All in all, he says, the IT jobs at the lab require more business and communication skills and are more outward-facing.
The evolving CIO
A leader to follow
Joseph Puzio, a business technology liaison at Janney Montgomery Scott, had no intention of pursuing a CIO role when he joined the Philadelphia financial services firm seven years ago. Having graduated with a computer science degree, Puzio was set on advancing his career on the network and infrastructure side of the house.
That all changed when Bob Thielmann, the company's current CIO and Puzio's mentor, took on the CIO role.
Puzio says Thielmann's knowledge of the financial services industry as well as technology impressed him enough to make him want to pursue the same career path.
"Bob sits in on meetings other CIOs might not normally sit in on. These are strategy meetings as well as meetings about a new application or new vendor," he says. "What I've been able to see is the difference it makes when someone has knowledge in IT and the business. It really helps point the team in the right direction."
Puzio is currently in a role that also requires both technology and business knowledge. As an IT-business liaison, "I know how to code and to set up a server, but I can also sit down with the business and figure out what they need," he says.

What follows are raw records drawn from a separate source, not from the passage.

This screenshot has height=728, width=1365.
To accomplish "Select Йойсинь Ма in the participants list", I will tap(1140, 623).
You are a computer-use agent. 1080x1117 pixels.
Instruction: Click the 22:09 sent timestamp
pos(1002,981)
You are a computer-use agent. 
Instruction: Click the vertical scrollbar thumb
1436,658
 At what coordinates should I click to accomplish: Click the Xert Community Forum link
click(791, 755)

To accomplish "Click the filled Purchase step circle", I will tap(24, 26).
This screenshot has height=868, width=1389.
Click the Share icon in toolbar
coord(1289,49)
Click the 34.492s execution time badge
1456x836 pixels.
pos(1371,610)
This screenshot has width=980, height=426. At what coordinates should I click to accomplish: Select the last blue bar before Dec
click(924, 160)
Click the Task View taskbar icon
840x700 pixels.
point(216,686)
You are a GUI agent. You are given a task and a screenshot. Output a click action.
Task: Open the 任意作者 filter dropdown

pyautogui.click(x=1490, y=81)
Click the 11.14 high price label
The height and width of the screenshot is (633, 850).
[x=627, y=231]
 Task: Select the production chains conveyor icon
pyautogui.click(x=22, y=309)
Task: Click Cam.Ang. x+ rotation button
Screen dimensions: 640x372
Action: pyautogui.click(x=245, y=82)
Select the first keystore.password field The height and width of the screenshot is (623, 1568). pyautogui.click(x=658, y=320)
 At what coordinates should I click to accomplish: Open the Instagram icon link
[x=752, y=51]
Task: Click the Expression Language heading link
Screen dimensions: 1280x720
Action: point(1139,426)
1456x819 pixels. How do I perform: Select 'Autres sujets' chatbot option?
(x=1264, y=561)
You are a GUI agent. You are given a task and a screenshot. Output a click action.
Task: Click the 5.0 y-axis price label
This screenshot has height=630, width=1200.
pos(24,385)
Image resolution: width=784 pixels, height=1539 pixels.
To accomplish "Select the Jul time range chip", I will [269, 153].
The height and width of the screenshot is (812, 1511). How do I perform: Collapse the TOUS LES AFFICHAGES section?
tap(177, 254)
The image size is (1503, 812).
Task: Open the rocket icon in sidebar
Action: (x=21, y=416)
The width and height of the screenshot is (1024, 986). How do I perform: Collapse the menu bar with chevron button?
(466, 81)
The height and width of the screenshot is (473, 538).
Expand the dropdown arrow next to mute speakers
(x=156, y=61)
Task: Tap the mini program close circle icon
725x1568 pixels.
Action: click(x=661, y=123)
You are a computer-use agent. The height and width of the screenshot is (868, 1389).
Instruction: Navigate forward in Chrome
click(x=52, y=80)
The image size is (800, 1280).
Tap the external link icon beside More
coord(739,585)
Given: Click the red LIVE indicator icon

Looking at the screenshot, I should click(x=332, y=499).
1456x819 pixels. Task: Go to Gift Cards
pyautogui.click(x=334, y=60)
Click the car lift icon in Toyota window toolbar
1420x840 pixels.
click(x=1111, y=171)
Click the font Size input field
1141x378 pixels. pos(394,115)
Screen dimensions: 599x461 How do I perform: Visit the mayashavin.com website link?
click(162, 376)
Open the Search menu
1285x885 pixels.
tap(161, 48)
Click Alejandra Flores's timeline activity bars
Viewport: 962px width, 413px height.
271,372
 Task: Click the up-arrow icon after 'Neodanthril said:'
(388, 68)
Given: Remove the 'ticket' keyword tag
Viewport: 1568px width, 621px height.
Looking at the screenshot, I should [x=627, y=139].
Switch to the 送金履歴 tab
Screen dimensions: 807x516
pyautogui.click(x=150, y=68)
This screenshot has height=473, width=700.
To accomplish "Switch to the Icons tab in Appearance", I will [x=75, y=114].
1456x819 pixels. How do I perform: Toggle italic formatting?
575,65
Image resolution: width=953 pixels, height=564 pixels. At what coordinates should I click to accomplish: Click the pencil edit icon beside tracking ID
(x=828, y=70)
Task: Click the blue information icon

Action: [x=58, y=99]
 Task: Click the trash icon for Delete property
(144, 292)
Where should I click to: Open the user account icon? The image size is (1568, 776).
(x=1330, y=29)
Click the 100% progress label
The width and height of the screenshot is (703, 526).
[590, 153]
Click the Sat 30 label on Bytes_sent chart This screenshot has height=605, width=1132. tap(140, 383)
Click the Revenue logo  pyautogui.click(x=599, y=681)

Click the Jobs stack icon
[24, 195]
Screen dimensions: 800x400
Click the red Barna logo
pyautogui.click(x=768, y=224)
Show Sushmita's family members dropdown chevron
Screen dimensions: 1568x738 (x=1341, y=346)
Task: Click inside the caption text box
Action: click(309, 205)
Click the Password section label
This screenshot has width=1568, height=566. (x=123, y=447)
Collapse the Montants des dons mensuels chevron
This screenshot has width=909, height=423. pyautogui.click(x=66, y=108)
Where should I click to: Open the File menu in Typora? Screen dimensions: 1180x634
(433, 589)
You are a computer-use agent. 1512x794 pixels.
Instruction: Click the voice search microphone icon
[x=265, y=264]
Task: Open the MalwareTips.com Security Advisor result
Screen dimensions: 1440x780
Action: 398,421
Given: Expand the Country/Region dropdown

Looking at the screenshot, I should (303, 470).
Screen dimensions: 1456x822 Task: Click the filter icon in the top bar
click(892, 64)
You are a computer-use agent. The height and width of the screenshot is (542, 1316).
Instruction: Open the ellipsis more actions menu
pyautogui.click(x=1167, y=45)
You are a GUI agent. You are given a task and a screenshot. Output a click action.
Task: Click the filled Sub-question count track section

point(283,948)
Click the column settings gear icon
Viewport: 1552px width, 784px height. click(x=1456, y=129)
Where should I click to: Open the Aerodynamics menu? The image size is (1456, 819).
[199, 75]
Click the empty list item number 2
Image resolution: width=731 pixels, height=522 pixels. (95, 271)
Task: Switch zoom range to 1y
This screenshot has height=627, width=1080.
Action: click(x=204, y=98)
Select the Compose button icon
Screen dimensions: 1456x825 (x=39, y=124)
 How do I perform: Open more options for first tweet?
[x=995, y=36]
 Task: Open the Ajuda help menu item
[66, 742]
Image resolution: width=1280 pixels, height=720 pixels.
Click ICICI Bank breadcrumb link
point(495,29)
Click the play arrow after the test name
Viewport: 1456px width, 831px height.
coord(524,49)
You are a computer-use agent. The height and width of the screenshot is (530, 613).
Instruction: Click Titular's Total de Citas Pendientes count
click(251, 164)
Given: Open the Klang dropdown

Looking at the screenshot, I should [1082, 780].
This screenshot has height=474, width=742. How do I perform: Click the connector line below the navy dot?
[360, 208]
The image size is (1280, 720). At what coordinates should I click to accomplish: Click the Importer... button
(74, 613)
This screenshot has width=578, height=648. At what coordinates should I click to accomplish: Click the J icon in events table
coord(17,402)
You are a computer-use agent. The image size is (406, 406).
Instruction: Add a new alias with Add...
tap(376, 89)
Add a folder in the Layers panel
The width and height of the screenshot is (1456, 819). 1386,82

The liaisons at Janney are each dedicated to specific sections of the firm -- retail brokerage, legal and compliance, and capital markets and operations.
"We're siloed off, so I get to know my constituents, but we also work together strategically, so we get to know the needs of other business groups," he says.
From his perch in a hybrid role, Puzio has observed an increase in the use of consumer technologies and hosted services. But, at Janney anyway, those trends have led to an increased reliance on developers, rather than diminishing the importance of in-house development.
"There's a lot of emphasis on development, because a lot of SaaS is plain vanilla and you need to customise," he explains. "We get a SaaS application, then customise or add our security layer. On the other side, we want to make sure these apps work just as fast as if they were housed here."